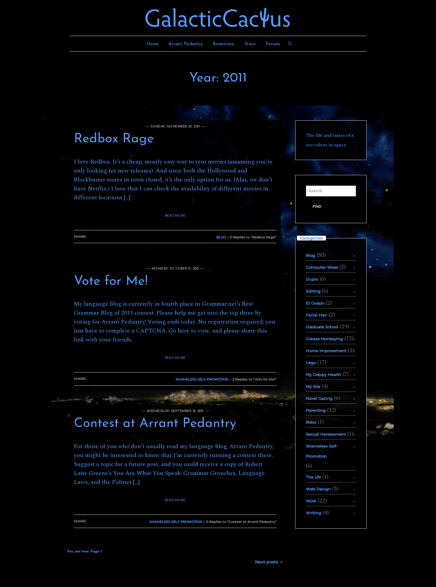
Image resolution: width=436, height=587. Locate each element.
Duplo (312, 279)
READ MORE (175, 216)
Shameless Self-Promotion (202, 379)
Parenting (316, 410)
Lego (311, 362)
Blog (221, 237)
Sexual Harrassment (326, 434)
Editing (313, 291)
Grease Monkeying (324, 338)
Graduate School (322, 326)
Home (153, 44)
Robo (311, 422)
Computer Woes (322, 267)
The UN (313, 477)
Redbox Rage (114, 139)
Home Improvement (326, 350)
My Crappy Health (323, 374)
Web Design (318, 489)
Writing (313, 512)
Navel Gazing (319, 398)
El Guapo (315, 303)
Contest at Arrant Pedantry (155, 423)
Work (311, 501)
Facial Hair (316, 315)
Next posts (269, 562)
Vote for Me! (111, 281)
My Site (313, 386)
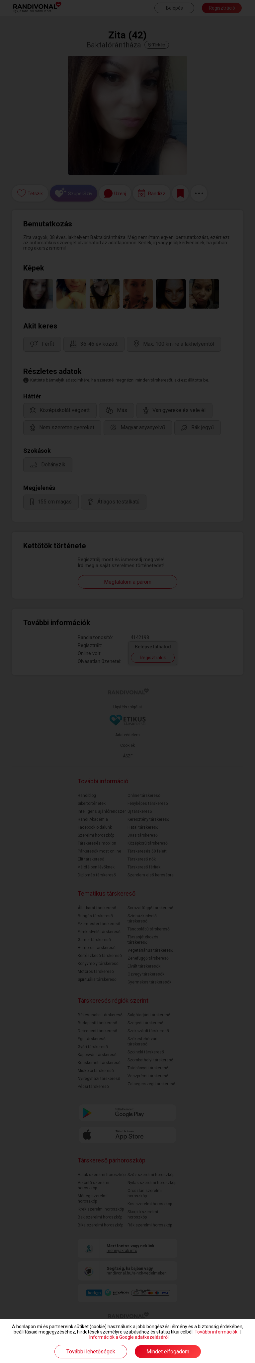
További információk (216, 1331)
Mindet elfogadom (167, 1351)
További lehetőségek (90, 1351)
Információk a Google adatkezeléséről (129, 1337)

...

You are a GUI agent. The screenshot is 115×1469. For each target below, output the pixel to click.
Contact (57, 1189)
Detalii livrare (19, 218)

- STATED EXERCISE -
Reproduce, word for word, the data above from the line containing "Shameless Self-Promotion (202, 379)" through the line containing "Információk a Google", with both of those lines included. Leave the pictures out of your answer.

- THE RESULT -
Shameless Self-Promotion (202, 379)
Parenting (316, 410)
Lego (311, 362)
Blog (221, 237)
Sexual Harrassment (326, 434)
Editing (313, 291)
Grease Monkeying (324, 338)
Graduate School (322, 326)
Home (153, 44)
Robo (311, 422)
Computer Woes (322, 267)
The UN (313, 477)
Redbox Rage (114, 139)
Home Improvement (326, 350)
My Crappy Health (323, 374)
Web Design (318, 489)
Writing (313, 512)
Navel Gazing (319, 398)
El Guapo (315, 303)
Contest at Arrant Pedantry (155, 423)
Work (311, 501)
Facial Hair (316, 315)
Next posts (269, 562)
Vote for Me! (111, 281)
My Site (313, 386)
További információk (216, 1331)
Mindet elfogadom (167, 1351)
További lehetőségek (90, 1351)
Információk a Google adatkezeléséről (129, 1337)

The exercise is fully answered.